Stereotactic radiosurgery (SRS) is an effective treatment option for intracranial arteriovenous malformations (AVM). However, the treatment of large AVMs (nidus volume ≥12 cm3) with single-session SRS alone yields generally poor outcomes. Volume-staged SRS (VS-SRS) is a therapeutic strategy for large AVMs which seeks to avoid the disadvantages of single-session SRS, but reports regarding its efficacy remain limited. The aim of this retrospective cohort study is to assess the outcomes of VS-SRS for large AVMs.

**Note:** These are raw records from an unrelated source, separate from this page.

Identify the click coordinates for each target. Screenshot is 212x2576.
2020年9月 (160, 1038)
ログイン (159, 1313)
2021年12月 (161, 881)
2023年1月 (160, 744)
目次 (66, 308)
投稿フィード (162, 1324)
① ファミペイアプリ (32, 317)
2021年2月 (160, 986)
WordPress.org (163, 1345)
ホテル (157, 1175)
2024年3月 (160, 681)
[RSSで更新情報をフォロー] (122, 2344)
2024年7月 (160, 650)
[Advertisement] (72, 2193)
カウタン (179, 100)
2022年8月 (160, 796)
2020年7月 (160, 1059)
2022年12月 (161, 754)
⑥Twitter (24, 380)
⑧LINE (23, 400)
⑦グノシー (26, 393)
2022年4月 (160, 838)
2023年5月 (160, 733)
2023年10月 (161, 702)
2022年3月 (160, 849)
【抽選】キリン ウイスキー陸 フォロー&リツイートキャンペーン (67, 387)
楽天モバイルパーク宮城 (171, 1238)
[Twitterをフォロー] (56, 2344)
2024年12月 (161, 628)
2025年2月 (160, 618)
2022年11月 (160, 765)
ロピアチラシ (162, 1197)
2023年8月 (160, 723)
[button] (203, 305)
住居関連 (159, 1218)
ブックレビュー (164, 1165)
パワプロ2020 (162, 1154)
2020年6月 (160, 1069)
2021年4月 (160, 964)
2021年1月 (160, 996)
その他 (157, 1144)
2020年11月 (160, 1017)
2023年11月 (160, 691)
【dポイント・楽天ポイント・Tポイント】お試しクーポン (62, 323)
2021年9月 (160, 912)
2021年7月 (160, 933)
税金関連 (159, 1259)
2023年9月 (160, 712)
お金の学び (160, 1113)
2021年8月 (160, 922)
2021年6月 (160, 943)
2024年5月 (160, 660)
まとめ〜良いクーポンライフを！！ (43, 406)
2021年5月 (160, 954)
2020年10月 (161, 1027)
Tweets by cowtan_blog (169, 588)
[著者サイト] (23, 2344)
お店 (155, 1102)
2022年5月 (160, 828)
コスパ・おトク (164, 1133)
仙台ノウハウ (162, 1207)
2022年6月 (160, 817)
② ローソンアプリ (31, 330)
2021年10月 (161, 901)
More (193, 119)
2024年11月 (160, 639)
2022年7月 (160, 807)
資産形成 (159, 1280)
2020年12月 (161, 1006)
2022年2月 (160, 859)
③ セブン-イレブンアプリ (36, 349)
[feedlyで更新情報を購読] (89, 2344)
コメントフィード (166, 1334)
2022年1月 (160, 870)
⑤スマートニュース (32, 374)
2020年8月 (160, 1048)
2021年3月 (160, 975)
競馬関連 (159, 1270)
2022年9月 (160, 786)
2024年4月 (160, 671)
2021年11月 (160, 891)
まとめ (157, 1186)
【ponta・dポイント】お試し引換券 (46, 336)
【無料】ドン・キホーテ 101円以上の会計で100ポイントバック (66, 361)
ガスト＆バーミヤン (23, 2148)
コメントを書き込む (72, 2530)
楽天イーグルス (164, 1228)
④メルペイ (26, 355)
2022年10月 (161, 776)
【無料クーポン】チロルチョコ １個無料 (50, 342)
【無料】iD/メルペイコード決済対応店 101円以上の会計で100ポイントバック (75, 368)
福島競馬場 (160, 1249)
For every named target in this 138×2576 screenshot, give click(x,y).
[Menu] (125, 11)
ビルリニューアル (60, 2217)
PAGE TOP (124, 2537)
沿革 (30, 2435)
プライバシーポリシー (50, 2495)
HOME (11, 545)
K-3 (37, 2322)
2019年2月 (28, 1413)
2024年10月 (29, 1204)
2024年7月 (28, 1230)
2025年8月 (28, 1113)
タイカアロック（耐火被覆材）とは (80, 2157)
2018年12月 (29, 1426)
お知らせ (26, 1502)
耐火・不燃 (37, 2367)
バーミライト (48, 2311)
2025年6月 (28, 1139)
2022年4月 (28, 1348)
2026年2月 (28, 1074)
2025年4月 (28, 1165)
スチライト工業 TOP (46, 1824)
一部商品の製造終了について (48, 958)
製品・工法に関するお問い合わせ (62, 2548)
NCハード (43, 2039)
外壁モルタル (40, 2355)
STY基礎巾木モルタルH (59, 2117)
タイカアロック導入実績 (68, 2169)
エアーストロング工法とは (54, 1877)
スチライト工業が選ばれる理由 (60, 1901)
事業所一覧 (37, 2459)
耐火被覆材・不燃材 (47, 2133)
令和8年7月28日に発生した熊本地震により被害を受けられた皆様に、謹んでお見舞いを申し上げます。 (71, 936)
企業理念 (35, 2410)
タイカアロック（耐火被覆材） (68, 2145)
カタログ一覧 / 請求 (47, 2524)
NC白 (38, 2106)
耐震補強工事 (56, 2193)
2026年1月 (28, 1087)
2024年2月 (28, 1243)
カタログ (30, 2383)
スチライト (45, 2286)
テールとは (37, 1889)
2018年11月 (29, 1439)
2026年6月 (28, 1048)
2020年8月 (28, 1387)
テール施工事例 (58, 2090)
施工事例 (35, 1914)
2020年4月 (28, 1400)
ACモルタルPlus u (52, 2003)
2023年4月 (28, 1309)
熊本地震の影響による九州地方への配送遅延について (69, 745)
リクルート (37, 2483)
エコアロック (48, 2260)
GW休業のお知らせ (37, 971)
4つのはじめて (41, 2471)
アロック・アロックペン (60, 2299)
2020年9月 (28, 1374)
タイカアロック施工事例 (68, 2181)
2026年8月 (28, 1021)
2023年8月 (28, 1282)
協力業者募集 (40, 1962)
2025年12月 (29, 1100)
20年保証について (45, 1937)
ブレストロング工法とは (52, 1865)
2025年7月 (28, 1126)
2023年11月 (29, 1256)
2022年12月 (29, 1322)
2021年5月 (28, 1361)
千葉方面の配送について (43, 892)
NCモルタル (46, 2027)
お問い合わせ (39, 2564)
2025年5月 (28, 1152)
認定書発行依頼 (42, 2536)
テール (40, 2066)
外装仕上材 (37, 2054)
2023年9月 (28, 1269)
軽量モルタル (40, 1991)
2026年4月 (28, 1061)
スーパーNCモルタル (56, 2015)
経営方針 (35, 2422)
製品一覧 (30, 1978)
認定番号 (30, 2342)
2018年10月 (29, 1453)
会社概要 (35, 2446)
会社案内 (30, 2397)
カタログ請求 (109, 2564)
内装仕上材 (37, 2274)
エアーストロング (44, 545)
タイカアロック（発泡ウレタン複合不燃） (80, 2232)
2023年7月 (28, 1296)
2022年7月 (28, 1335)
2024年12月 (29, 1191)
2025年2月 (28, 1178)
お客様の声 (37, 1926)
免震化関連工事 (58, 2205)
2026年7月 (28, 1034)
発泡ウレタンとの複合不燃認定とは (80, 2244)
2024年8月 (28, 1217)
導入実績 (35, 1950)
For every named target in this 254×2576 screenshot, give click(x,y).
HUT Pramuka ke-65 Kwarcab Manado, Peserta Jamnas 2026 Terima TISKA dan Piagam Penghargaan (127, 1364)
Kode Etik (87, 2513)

We identified all AVM patients who underwent VS-SRS at our institution from 2000 to 2015 with ≥12 months follow-up. Baseline and outcomes data were analyzed. A total of 12 patients were selected for the study cohort, with a median age of 30 years. The median maximum AVM diameter and nidus volume were 4.3 cm and 13.6 cm3, respectively. The Spetzler-Martin grade was III and IV each in six AVMs (50%). All patients underwent VS-SRS in two stages, and the median margin dose was 17 Gy for both VS-SRS procedures. The median time interval between the two procedures was three months. After a median radiologic follow-up duration of 39 months, the median degree of AVM volume reduction (evaluable in nine patients) was 87% (range 12-99%). The rates of radiologically evident, symptomatic, and permanent radiation-induced changes were 58%, 25%, and 8%, respectively. There were no cases of post-SRS hemorrhage. VS-SRS substantially reduces the size of large AVMs. A potential role for VS-SRS may be to facilitate subsequent definitive intervention to obliterate a shrunken, residual nidus.